When Boris Johnson was foreign secretary, he was admonished for accusing the EU of wanting to administer ‘punishment beatings’ to Britain for its temerity in wanting to leave the EU. In the months since it has become clear just how apt his description was. At every turn, the EU has acted with one aim in mind: to try to ensure that Britain suffers from exiting the EU, in order to deter other member states from contemplating leaving the bloc.

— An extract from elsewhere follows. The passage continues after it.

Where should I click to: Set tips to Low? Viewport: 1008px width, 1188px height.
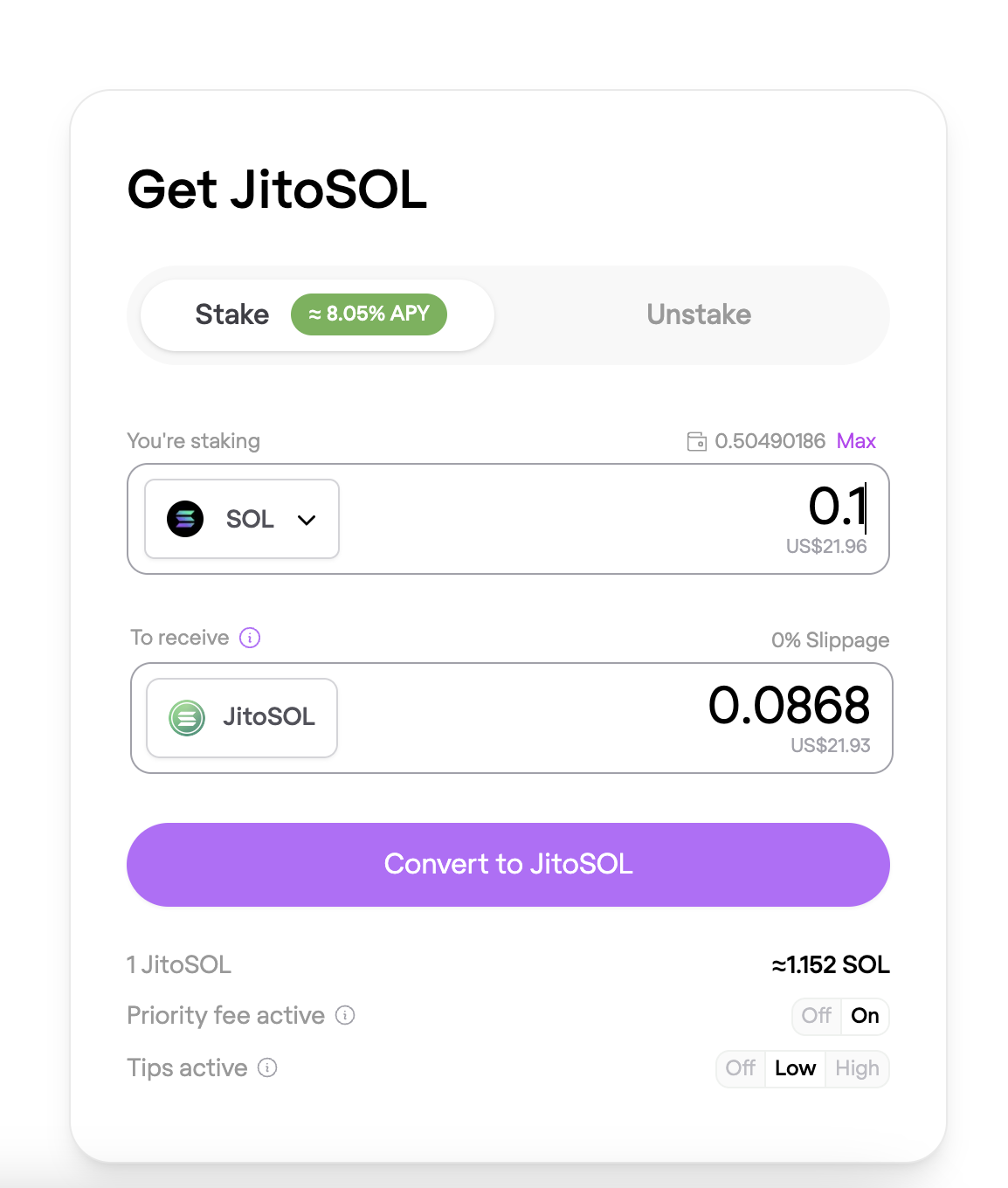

Today’s memo from the EU, laying out the plans for what would happen in the event of a ‘no-deal’ Brexit is a case in point. It is hard, reading this document, to reconcile it with the EU’s claim to be an organisation which promotes free trade and free movement of people and goods. After a no-deal Brexit, it says, it would only guarantee ‘basic connectivity’ of transport links – i.e. those demanded by international agreements such as the 1968 Vienna Convention on Road Transport. Road hauliers from the UK, it says, will temporarily be allowed to carry goods to the EU, but only until 31 December 2019. UK-registered airlines will be allowed to operate point-to-point flights from the UK to EU airports, but only until 30 March 2020 – and they won’t be allowed to take passengers between EU airports. Bus operators would be allowed to run services but only on an occasional basis – not scheduled services. UK train-drivers will not be allowed to drive trains in the EU – so Eurostar trains will presumably have to employ EU drivers or else halt at Folkestone so that British drivers can be replaced. Banks will no longer be able to provide payment services in EU countries – although it does concede that internationally-recognised credit and debit cards will continue to be used, albeit without EU caps in fees charged.

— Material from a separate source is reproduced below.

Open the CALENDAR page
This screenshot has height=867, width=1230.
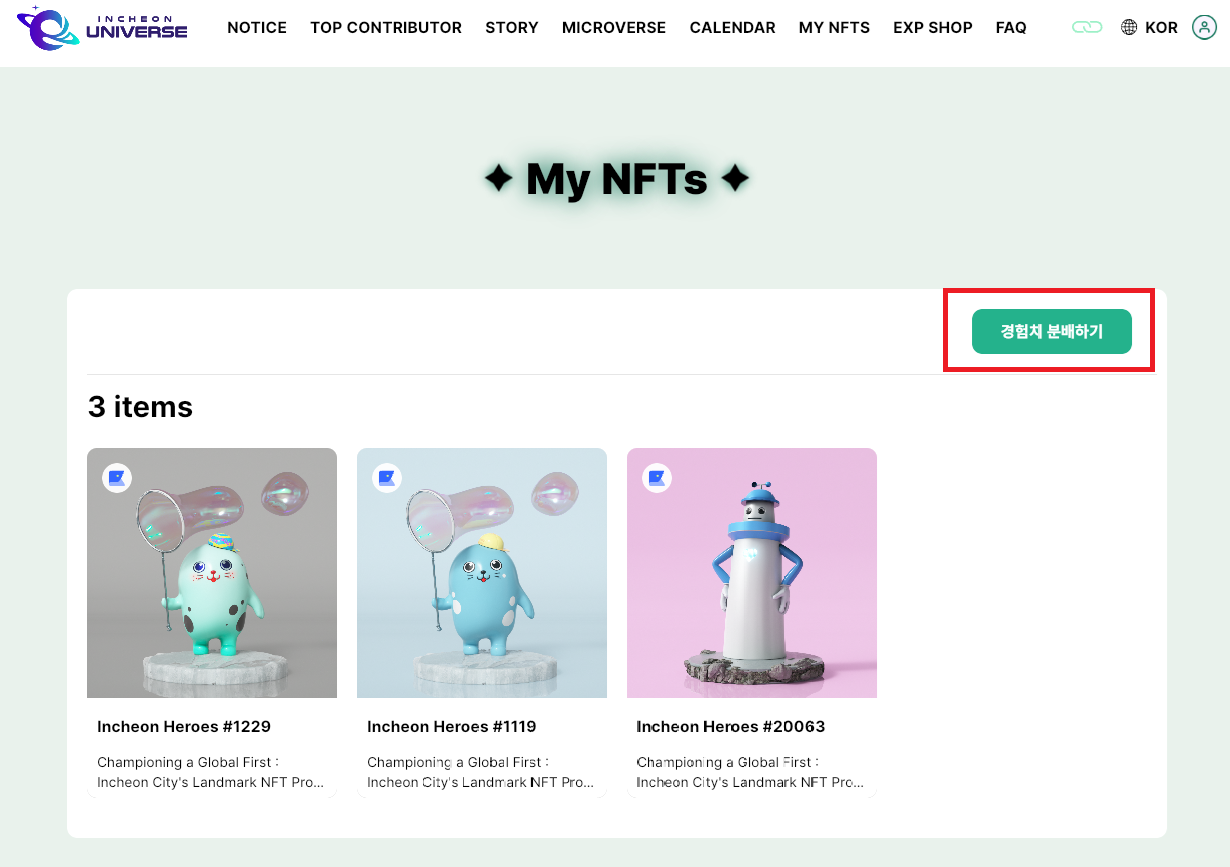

The biggest nasty of all, though, concerns Gibraltar. The document simply states that the contingency measures “will not apply to Gibraltar” – pretty well suggesting that the EU will turn a blind eye if Spain attempts to close the border – something it has, after all, attempted to do even during the UK’s membership of the EU. Never mind the EU, it is questionable whether this would be legal under international law – and certainly won’t help the many Spaniards who work in Gibraltar.
Remainers will no doubt be seizing on the EU’s plans, saying ‘We told you so’ and using it as yet more evidence that Britain should not, under any circumstances, embark on a ‘no deal’ Brexit. But they should pause before they do. They should ask themselves what this memo tells us about the EU. Far from promoting world trade and free movement, the EU has allowed itself to develop a fortress mentality. It seeks to become a single, federal state, but one which is pretty well fenced off from the rest of the world. It is that mentality which Brexit should give us the chance to escape.